Health workers travel to Arquipa, Peru, in 2021 to vaccinate the elderly against Covid-19. DIEGO RAMOS (AFP)
The Covid-19 pandemic has weakened some countries’ resources and capabilities to deal with another crisis of this magnitude. Among the 37 emerging economies surveyed by the independent, non-profit analytical laboratory Center for Global Development (CGD), Argentina is the world’s second weakest economy, followed by Sri Lanka. Bolivia and El Salvador are ranked 33rd and 30th respectively, while Colombia stands out as one of the countries that fell the most in the rankings between 2019 and this year due to high debt and high inflation.
The CGD has created a “Resilience Indicator” that assesses a basket of developing countries using macroeconomic data from the International Monetary Fund, the World Bank, national statistical offices and other public sources. The indicator combines debt levels, international reserves, deviations from announced inflation targets and similar metrics, as well as quality measures of institutional governance, to determine which emerging markets are best and least prepared for another global shock, such as a financial crisis or another pandemic.
“Today, emerging markets as a group are more vulnerable than in 2019,” wrote the economist who created the indicator, Liliana Rojas-Suárez, director of the CGD Latin America Initiative. “We must now pay attention to the warning signs that lie ahead and it is important that we know which countries are most vulnerable,” he warned.
Peru fell from first place in 2019, i.e. best prepared, to third place this year.

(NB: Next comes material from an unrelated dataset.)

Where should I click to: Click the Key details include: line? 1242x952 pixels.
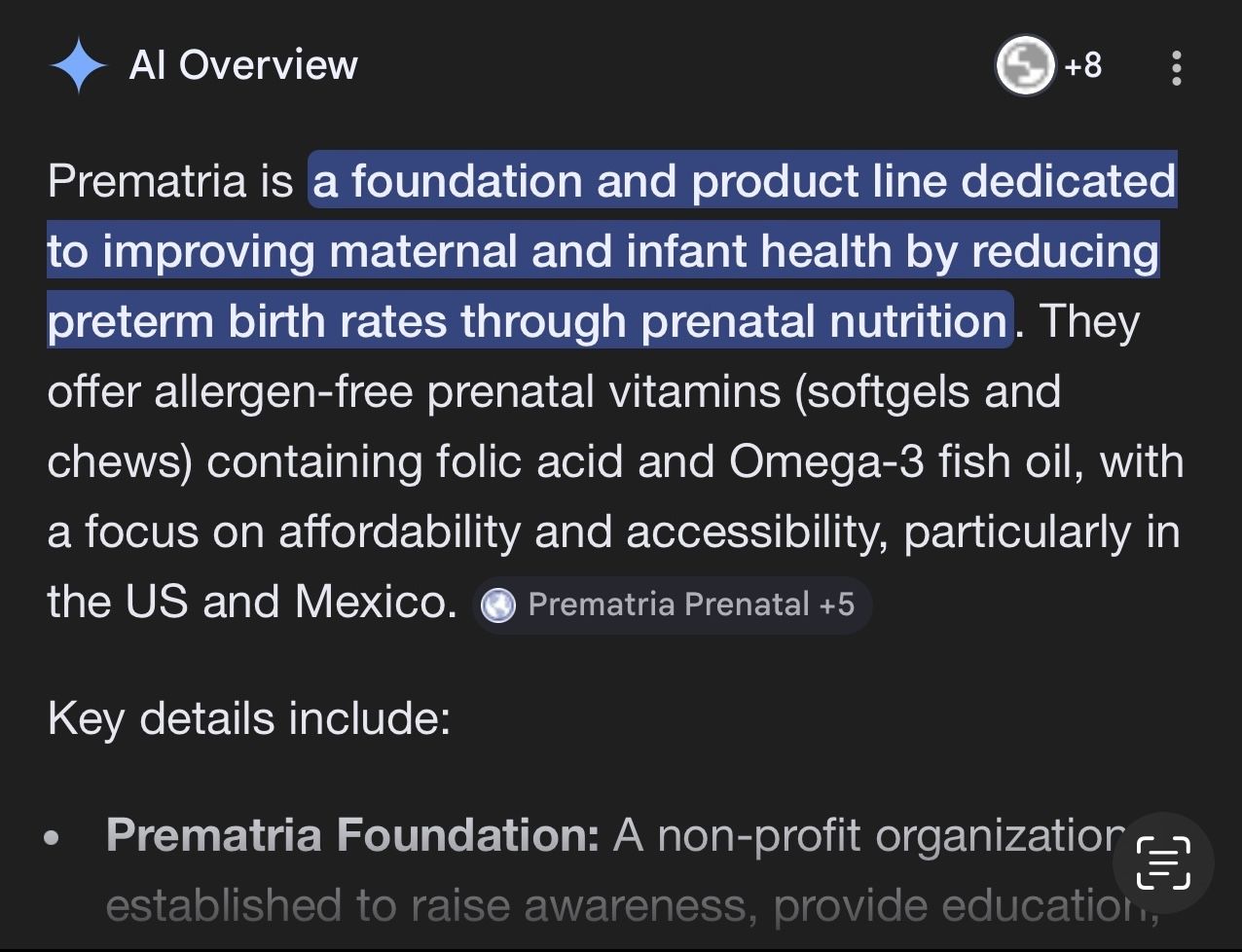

Guatemala, Chile and Mexico are also among the ten best prepared countries. Ecuador rose eleven places this year to reach 22nd place, making it stand out as one of the countries that has strengthened its macroeconomy the most in recent years. Brazil, for its part, has moved up one place but is still among the ten least prepared countries.
The Latin American region has shown a strong ability to contain inflation following the spiral triggered by the Covid-19 pandemic between 2020 and 2021. According to the study, only six emerging markets in the world currently have inflation rates in the range of the targets announced by their central banks and the majority are in Latin America: Brazil, Bolivia, the Dominican Republic and Paraguay. In comparison, 20 countries had inflation rates that were within target in 2019. Colombia is the major exception in Latin America, as the country is still suffering from a cost of living increase of around 11% year-on-year
“Policymakers need to be clear about how their countries are doing now, rather than waiting for a ratings agency to downgrade their creditworthiness before acting,” Rojas-Suárez wrote in a statement.